■ **PROBLEM STATEMENT**: Write the records out once more, so that nothing differs from the original.
MATERIALS PROVIDED Start Marker
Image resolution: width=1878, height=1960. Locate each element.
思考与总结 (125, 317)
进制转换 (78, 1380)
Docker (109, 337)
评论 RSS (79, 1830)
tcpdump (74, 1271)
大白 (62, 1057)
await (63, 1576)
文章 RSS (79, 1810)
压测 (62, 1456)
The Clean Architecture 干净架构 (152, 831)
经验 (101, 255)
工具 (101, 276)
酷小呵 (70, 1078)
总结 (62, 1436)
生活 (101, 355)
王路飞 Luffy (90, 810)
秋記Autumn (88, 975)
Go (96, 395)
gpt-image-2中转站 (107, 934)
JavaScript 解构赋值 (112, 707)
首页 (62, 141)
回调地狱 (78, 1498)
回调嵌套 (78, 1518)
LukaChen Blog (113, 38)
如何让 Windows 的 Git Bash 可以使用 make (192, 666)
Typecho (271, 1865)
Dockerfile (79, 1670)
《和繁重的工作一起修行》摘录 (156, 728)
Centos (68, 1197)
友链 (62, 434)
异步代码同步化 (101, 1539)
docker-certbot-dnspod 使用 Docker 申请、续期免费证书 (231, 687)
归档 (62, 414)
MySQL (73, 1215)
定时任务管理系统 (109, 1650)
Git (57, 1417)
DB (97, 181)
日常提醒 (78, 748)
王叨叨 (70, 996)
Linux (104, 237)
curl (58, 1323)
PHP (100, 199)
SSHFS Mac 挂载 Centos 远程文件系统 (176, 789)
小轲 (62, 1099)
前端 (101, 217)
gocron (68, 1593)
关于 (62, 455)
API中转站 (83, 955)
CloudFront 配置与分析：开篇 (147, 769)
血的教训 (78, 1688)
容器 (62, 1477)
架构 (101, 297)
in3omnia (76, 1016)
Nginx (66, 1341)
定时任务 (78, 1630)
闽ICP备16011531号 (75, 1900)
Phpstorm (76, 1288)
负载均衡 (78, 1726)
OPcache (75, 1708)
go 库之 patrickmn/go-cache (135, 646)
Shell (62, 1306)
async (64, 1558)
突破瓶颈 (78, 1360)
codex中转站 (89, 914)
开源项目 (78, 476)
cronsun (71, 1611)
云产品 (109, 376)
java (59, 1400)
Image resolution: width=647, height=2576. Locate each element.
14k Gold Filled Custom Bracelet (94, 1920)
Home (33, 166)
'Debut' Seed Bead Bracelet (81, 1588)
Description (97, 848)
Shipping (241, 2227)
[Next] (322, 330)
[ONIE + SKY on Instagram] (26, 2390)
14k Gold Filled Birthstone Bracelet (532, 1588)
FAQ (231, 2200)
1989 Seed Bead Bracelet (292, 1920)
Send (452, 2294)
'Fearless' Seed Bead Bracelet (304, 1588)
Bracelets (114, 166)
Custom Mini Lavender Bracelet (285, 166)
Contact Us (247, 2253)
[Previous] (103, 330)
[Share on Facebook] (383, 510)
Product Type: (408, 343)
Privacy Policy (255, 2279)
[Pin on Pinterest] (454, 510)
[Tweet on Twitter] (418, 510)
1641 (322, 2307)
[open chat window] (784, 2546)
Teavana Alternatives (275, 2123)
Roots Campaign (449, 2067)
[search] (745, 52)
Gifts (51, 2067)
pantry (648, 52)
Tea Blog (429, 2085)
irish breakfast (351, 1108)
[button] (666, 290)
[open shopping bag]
MATERIALS PROVIDED End Marker
■ **REPLY**:
Image resolution: width=1878, height=1960. Locate each element.
思考与总结 (125, 317)
进制转换 (78, 1380)
Docker (109, 337)
评论 RSS (79, 1830)
tcpdump (74, 1271)
大白 (62, 1057)
await (63, 1576)
文章 RSS (79, 1810)
压测 (62, 1456)
The Clean Architecture 干净架构 (152, 831)
经验 (101, 255)
工具 (101, 276)
酷小呵 (70, 1078)
总结 (62, 1436)
生活 (101, 355)
王路飞 Luffy (90, 810)
秋記Autumn (88, 975)
Go (96, 395)
gpt-image-2中转站 (107, 934)
JavaScript 解构赋值 (112, 707)
首页 (62, 141)
回调地狱 (78, 1498)
回调嵌套 (78, 1518)
LukaChen Blog (113, 38)
如何让 Windows 的 Git Bash 可以使用 make (192, 666)
Typecho (271, 1865)
Dockerfile (79, 1670)
《和繁重的工作一起修行》摘录 (156, 728)
Centos (68, 1197)
友链 (62, 434)
异步代码同步化 (101, 1539)
docker-certbot-dnspod 使用 Docker 申请、续期免费证书 (231, 687)
归档 (62, 414)
MySQL (73, 1215)
定时任务管理系统 (109, 1650)
Git (57, 1417)
DB (97, 181)
日常提醒 (78, 748)
王叨叨 (70, 996)
Linux (104, 237)
curl (58, 1323)
PHP (100, 199)
SSHFS Mac 挂载 Centos 远程文件系统 (176, 789)
小轲 (62, 1099)
前端 (101, 217)
gocron (68, 1593)
关于 (62, 455)
API中转站 (83, 955)
CloudFront 配置与分析：开篇 (147, 769)
血的教训 (78, 1688)
容器 (62, 1477)
架构 (101, 297)
in3omnia (76, 1016)
Nginx (66, 1341)
定时任务 (78, 1630)
闽ICP备16011531号 (75, 1900)
Phpstorm (76, 1288)
负载均衡 (78, 1726)
OPcache (75, 1708)
go 库之 patrickmn/go-cache (135, 646)
Shell (62, 1306)
async (64, 1558)
突破瓶颈 (78, 1360)
codex中转站 (89, 914)
开源项目 (78, 476)
cronsun (71, 1611)
云产品 (109, 376)
java (59, 1400)
Image resolution: width=647, height=2576. Locate each element.
14k Gold Filled Custom Bracelet (94, 1920)
Home (33, 166)
'Debut' Seed Bead Bracelet (81, 1588)
Description (97, 848)
Shipping (241, 2227)
[Next] (322, 330)
[ONIE + SKY on Instagram] (26, 2390)
14k Gold Filled Birthstone Bracelet (532, 1588)
FAQ (231, 2200)
1989 Seed Bead Bracelet (292, 1920)
Send (452, 2294)
'Fearless' Seed Bead Bracelet (304, 1588)
Bracelets (114, 166)
Custom Mini Lavender Bracelet (285, 166)
Contact Us (247, 2253)
[Previous] (103, 330)
[Share on Facebook] (383, 510)
Product Type: (408, 343)
Privacy Policy (255, 2279)
[Pin on Pinterest] (454, 510)
[Tweet on Twitter] (418, 510)
1641 (322, 2307)
[open chat window] (784, 2546)
Teavana Alternatives (275, 2123)
Roots Campaign (449, 2067)
[search] (745, 52)
Gifts (51, 2067)
pantry (648, 52)
Tea Blog (429, 2085)
irish breakfast (351, 1108)
[button] (666, 290)
[open shopping bag]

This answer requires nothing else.